In 2012, Stanford Associate Professor Andrew Ng led a team at Google’s X lab to introduce a large neural network to YouTube. He told NPR, “The point was to have a software, maybe a little simulated baby brain, if you will, wake up, not knowing anything, watch YouTube video for several days and figure out what it learns.”

And it learned about the best of what YouTube has to offer: cats. The computer network was able to successfully identify heterogeneous images of cats with an unprecedented 75% accuracy, as measured by a consistent signal in an isolated part of the circuit.

As with every major breakthrough in computer science, the philosophical and technical critics abound. Stuart Russell and Peter Norvig, authors of Artificial Intelligence: A Modern Approach, counter that modeling computers after neural systems is a limited approach that could fail to provide us with strong AI. They claim, “the quest for ‘artificial flight’ succeeded when the Wright brothers and others stopped imitating birds and started … learning about aerodynamics’.

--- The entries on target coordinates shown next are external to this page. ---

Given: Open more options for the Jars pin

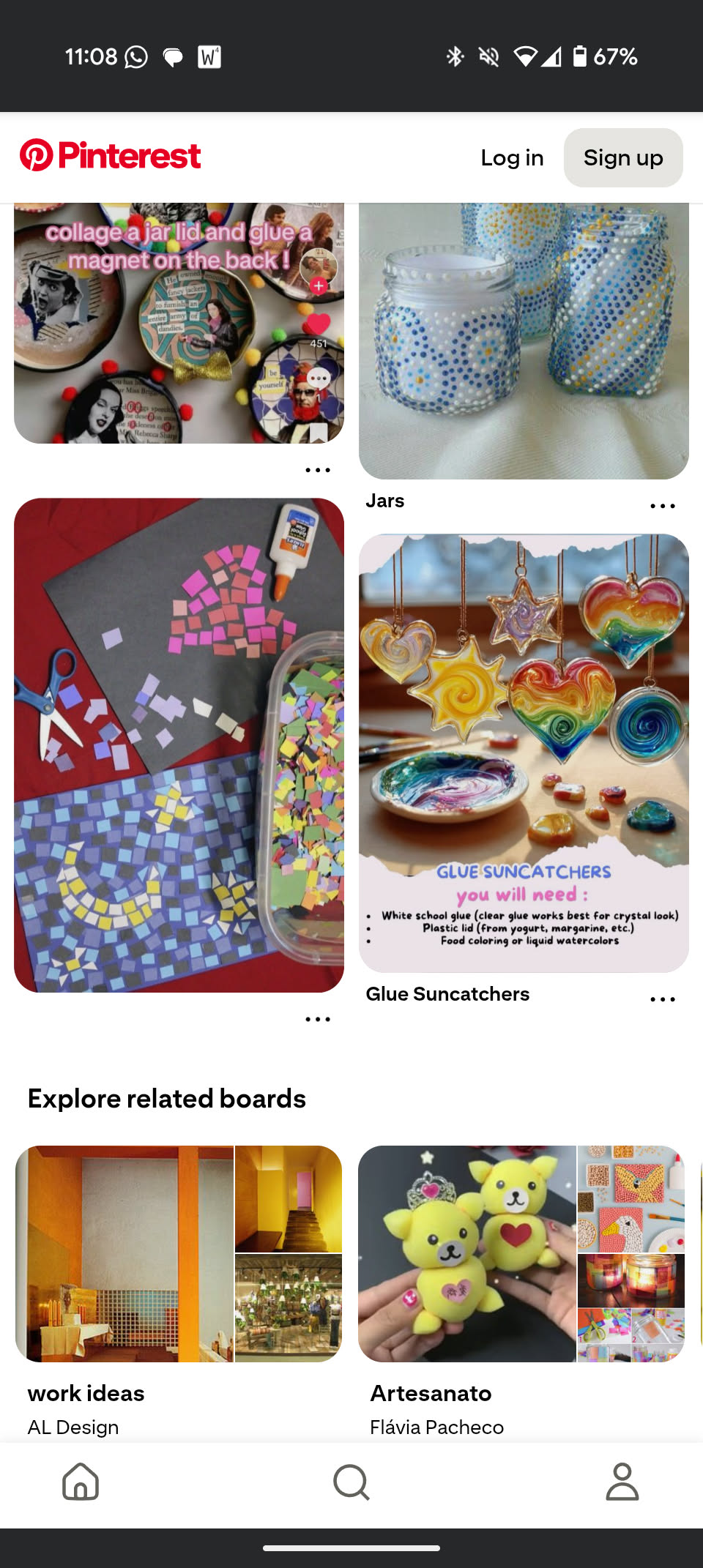Looking at the screenshot, I should pos(662,506).

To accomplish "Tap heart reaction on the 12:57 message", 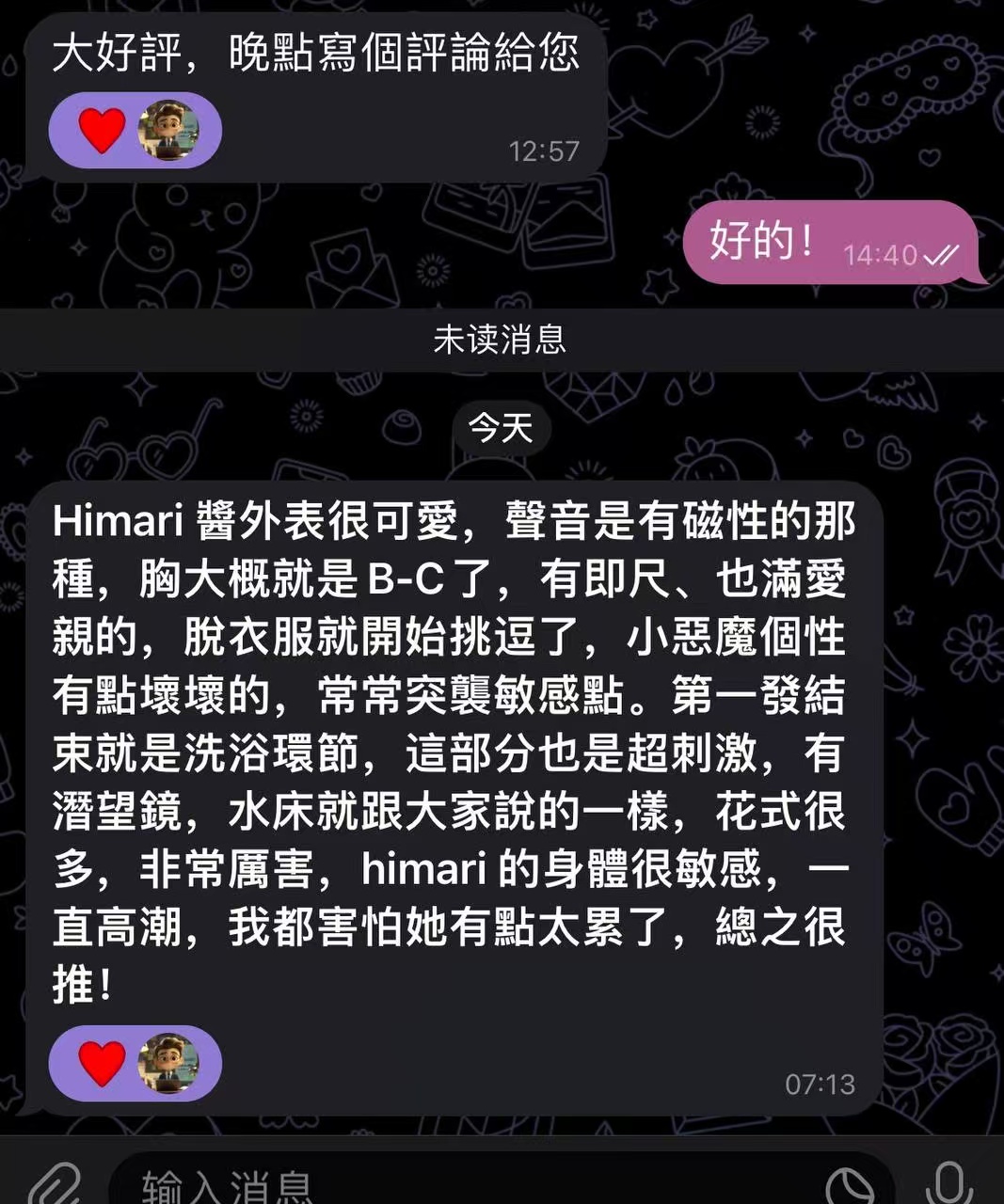I will click(103, 130).
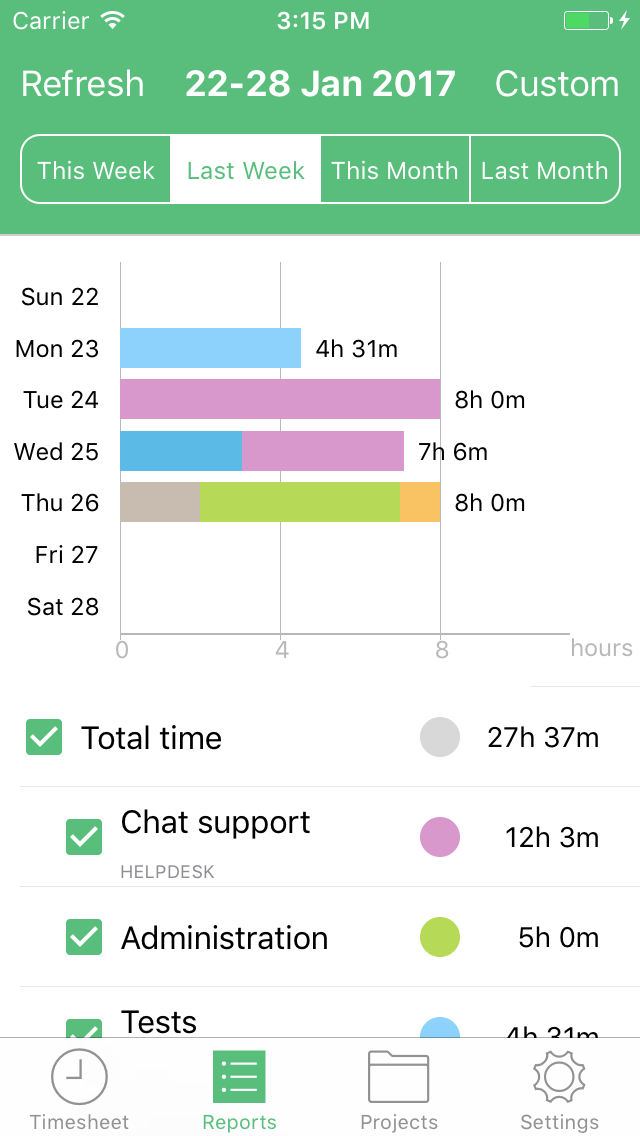Tap Refresh to reload the report

[82, 84]
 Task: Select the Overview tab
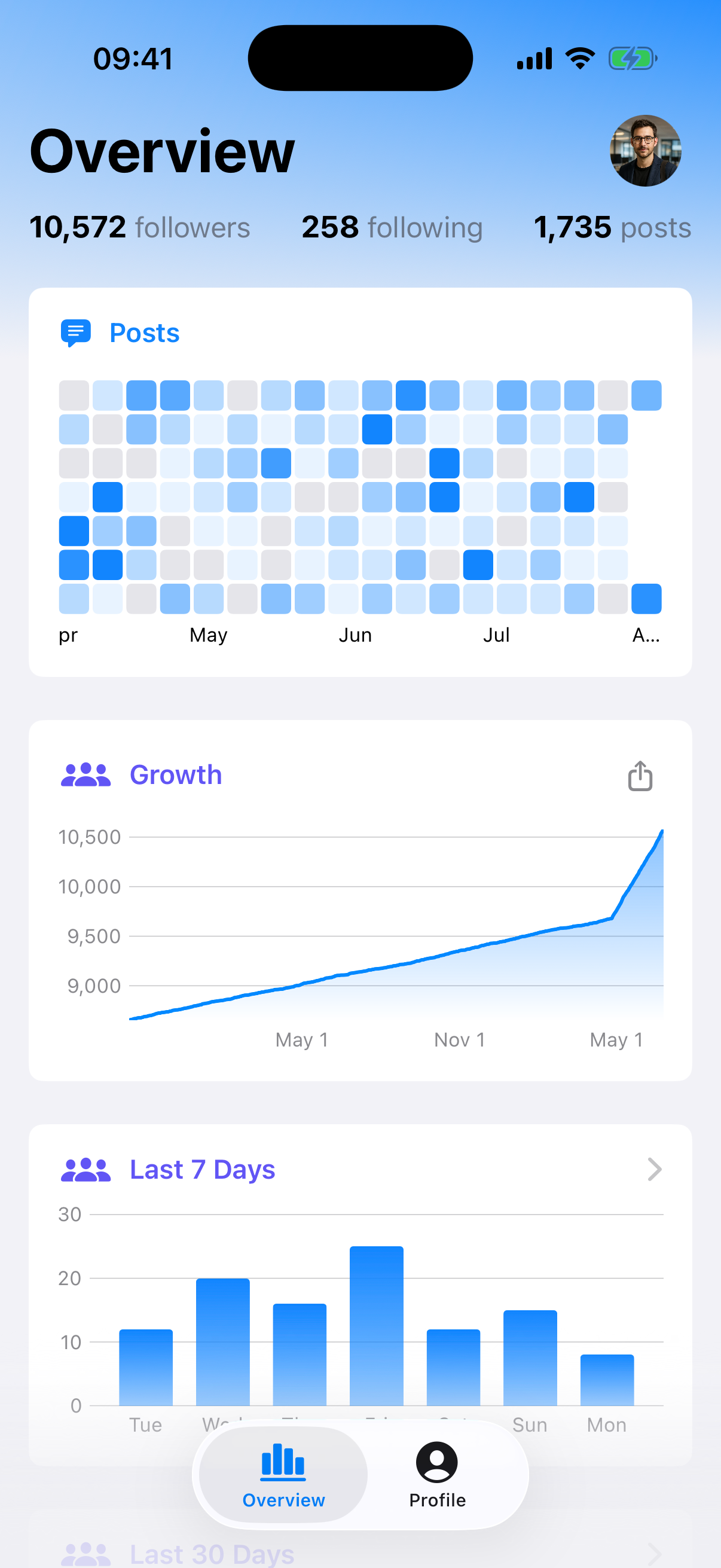[x=283, y=1475]
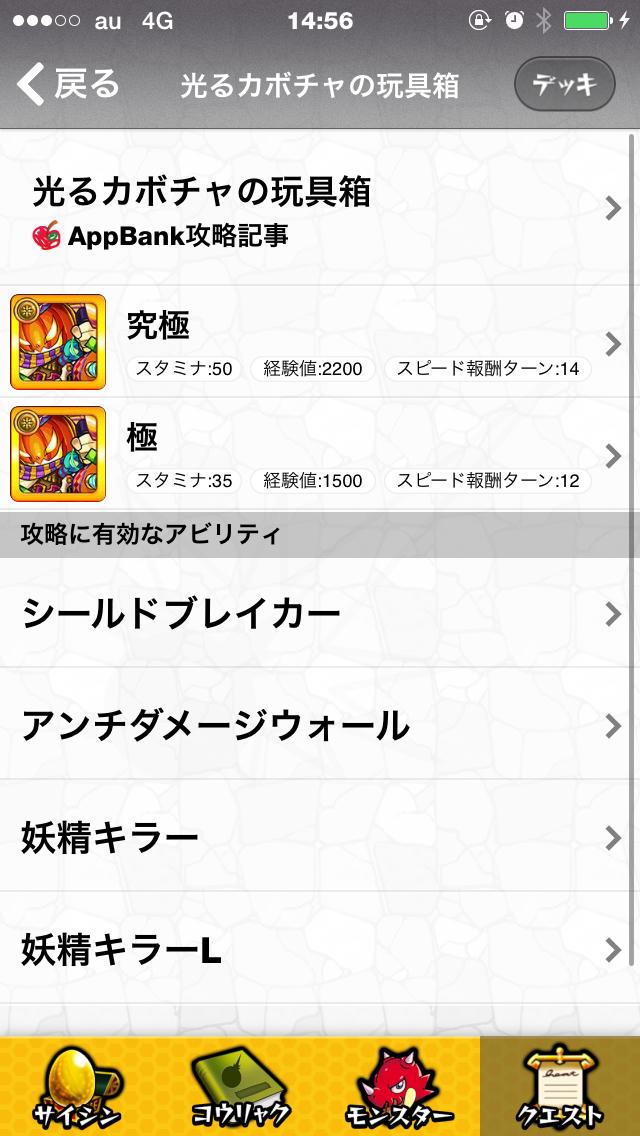
Task: Switch to the コウリャク tab
Action: click(x=240, y=1086)
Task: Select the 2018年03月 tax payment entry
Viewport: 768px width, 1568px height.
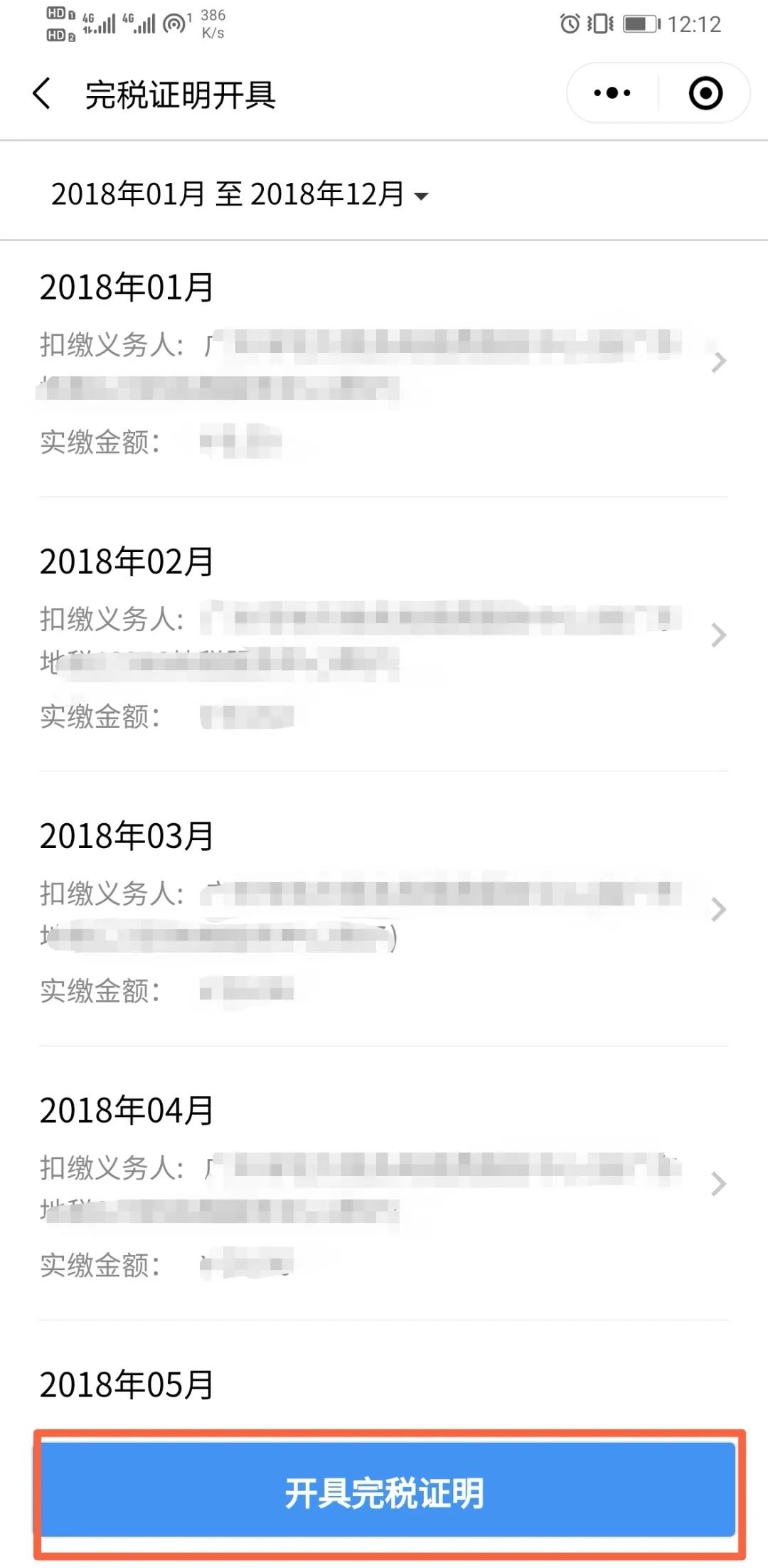Action: tap(384, 910)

They’re absolutely justified in asserting that computers and brains will each miss their full potentials if they work strictly identically, but the rapid development of AI technology is largely in fields that require a more ‘human’ touch—like Internet searches, for example. In these cases, a cerebral model may be just what computer science needs in order to advance.

As artificial intelligence develops with the potential for seriously human-like machines, we laypeople are still left asking ourselves whether the robot apocalypse is impending. The short answer: the machines probably won’t revolt and conquer us. But even in a best-case scenario, will we end up outsmarting ourselves?

AI technology is poised to begin transforming how major industries run their businesses: for example, call centers could become automated operations and AI could alleviate physician shortage by automating the more tedious parts of clinical practice.

Naturally, we fear that new technology, especially technology modeled after humans, will one day render us entirely obsolete. MIT economist Erik Brynjolfsson, however, is optimistic about the impact of technology on the economy.

“Technology has always been creating and destroying jobs,” he explained in an interview with Scientific American. “But [in the past] it happened over a long period of time, and people could find new kinds of work to do. This time it’s happening faster.”

Brynjolfsson says that we simply need to identify ways by which humans are more valuable than machines, and determine how humans and machines could collaborate to maximize productivity.

His point is important because technology is useful as long as it improves our quality of life. We can’t expect a higher quality of life without also improving our work strategy—if we creatively adapt how we educate our society then we can succeed despite the demands of a more intelligent world.

In the meantime, we know that the emergence of artificial intelligence offers us as many challenges as solutions. At the very least, let’s be grateful that we aren’t adjusting to a world full of Clippy the Office Assistants.